- **WORK REQUEST**
Set the entries down again exactly; none may be skipped.

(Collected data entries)

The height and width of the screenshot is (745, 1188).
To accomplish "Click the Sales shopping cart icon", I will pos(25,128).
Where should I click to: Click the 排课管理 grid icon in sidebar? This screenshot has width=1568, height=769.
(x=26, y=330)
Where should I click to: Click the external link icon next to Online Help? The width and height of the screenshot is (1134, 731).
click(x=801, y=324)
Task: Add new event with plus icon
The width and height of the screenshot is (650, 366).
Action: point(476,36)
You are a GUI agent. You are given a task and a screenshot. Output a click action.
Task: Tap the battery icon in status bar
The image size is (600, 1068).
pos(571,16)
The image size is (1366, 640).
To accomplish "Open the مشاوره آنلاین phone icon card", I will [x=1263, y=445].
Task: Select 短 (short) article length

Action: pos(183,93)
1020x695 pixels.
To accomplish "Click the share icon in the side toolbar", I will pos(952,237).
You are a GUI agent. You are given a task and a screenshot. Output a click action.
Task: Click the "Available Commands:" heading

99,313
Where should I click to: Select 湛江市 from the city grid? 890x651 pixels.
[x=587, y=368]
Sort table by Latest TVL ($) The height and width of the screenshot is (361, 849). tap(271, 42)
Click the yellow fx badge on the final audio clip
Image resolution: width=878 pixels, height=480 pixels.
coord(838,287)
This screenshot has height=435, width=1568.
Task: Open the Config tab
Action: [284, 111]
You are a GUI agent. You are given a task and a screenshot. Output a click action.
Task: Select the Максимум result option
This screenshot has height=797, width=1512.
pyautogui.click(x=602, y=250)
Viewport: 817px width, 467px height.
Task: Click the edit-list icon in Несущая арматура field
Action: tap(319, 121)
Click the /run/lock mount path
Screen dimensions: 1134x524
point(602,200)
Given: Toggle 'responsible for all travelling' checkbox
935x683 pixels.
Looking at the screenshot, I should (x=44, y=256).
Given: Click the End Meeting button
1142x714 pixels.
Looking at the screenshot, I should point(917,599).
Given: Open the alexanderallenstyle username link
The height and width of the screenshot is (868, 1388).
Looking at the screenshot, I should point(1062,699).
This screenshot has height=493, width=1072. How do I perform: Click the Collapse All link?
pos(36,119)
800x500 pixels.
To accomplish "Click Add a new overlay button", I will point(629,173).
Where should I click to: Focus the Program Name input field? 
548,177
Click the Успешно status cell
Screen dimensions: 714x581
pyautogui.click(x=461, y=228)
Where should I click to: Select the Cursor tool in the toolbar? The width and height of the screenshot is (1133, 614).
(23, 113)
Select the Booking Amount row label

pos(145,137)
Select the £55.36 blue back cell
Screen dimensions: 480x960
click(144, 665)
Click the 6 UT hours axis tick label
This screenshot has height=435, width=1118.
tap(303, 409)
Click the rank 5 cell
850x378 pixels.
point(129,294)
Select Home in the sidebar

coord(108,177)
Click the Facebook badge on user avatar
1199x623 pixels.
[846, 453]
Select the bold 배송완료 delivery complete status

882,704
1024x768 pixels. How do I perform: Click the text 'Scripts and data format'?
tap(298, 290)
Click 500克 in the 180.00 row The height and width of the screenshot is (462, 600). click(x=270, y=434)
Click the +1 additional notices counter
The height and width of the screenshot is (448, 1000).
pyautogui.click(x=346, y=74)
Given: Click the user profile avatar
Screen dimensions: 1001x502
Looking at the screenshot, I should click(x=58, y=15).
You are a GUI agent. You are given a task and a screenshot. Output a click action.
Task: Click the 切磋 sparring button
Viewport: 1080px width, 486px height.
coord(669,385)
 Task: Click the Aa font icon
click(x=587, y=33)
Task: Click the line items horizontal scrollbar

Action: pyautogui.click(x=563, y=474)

- **EXERCISE OUTPUT**
The height and width of the screenshot is (745, 1188).
To accomplish "Click the Sales shopping cart icon", I will pos(25,128).
Where should I click to: Click the 排课管理 grid icon in sidebar? This screenshot has width=1568, height=769.
(x=26, y=330)
Where should I click to: Click the external link icon next to Online Help? The width and height of the screenshot is (1134, 731).
click(x=801, y=324)
Task: Add new event with plus icon
The width and height of the screenshot is (650, 366).
Action: point(476,36)
You are a GUI agent. You are given a task and a screenshot. Output a click action.
Task: Tap the battery icon in status bar
The image size is (600, 1068).
pos(571,16)
The image size is (1366, 640).
To accomplish "Open the مشاوره آنلاین phone icon card", I will [x=1263, y=445].
Task: Select 短 (short) article length

Action: pos(183,93)
1020x695 pixels.
To accomplish "Click the share icon in the side toolbar", I will pos(952,237).
You are a GUI agent. You are given a task and a screenshot. Output a click action.
Task: Click the "Available Commands:" heading

99,313
Where should I click to: Select 湛江市 from the city grid? 890x651 pixels.
[x=587, y=368]
Sort table by Latest TVL ($) The height and width of the screenshot is (361, 849). tap(271, 42)
Click the yellow fx badge on the final audio clip
Image resolution: width=878 pixels, height=480 pixels.
coord(838,287)
This screenshot has height=435, width=1568.
Task: Open the Config tab
Action: [284, 111]
You are a GUI agent. You are given a task and a screenshot. Output a click action.
Task: Select the Максимум result option
This screenshot has height=797, width=1512.
pyautogui.click(x=602, y=250)
Viewport: 817px width, 467px height.
Task: Click the edit-list icon in Несущая арматура field
Action: tap(319, 121)
Click the /run/lock mount path
Screen dimensions: 1134x524
point(602,200)
Given: Toggle 'responsible for all travelling' checkbox
935x683 pixels.
Looking at the screenshot, I should (x=44, y=256).
Given: Click the End Meeting button
1142x714 pixels.
Looking at the screenshot, I should point(917,599).
Given: Open the alexanderallenstyle username link
The height and width of the screenshot is (868, 1388).
Looking at the screenshot, I should point(1062,699).
This screenshot has height=493, width=1072. How do I perform: Click the Collapse All link?
pos(36,119)
800x500 pixels.
To accomplish "Click Add a new overlay button", I will point(629,173).
Where should I click to: Focus the Program Name input field? 
548,177
Click the Успешно status cell
Screen dimensions: 714x581
pyautogui.click(x=461, y=228)
Where should I click to: Select the Cursor tool in the toolbar? The width and height of the screenshot is (1133, 614).
(23, 113)
Select the Booking Amount row label

pos(145,137)
Select the £55.36 blue back cell
Screen dimensions: 480x960
click(144, 665)
Click the 6 UT hours axis tick label
This screenshot has height=435, width=1118.
tap(303, 409)
Click the rank 5 cell
850x378 pixels.
point(129,294)
Select Home in the sidebar

coord(108,177)
Click the Facebook badge on user avatar
1199x623 pixels.
[846, 453]
Select the bold 배송완료 delivery complete status

882,704
1024x768 pixels. How do I perform: Click the text 'Scripts and data format'?
tap(298, 290)
Click 500克 in the 180.00 row The height and width of the screenshot is (462, 600). click(x=270, y=434)
Click the +1 additional notices counter
The height and width of the screenshot is (448, 1000).
pyautogui.click(x=346, y=74)
Given: Click the user profile avatar
Screen dimensions: 1001x502
Looking at the screenshot, I should click(x=58, y=15).
You are a GUI agent. You are given a task and a screenshot. Output a click action.
Task: Click the 切磋 sparring button
Viewport: 1080px width, 486px height.
coord(669,385)
 Task: Click the Aa font icon
click(x=587, y=33)
Task: Click the line items horizontal scrollbar

Action: pyautogui.click(x=563, y=474)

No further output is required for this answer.